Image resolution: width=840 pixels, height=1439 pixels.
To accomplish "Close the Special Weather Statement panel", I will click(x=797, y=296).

...

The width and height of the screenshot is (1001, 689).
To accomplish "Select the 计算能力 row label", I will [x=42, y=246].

---

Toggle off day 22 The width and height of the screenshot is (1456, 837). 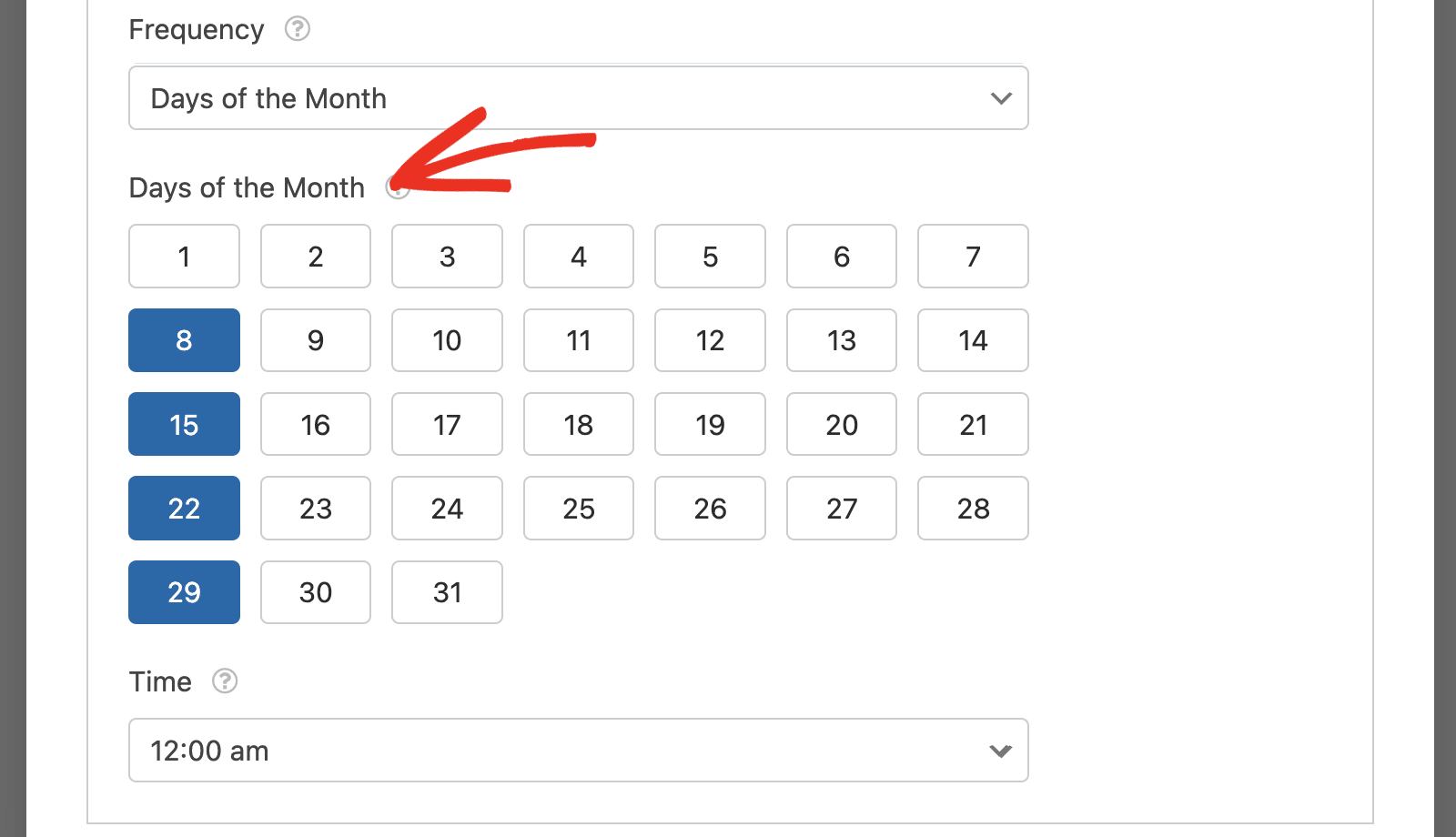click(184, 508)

_Task description_. Show every line from the listing that contains "accomplish".

_The answer_.
To accomplish "Close the Special Weather Statement panel", I will click(x=797, y=296).
To accomplish "Select the 计算能力 row label", I will [x=42, y=246].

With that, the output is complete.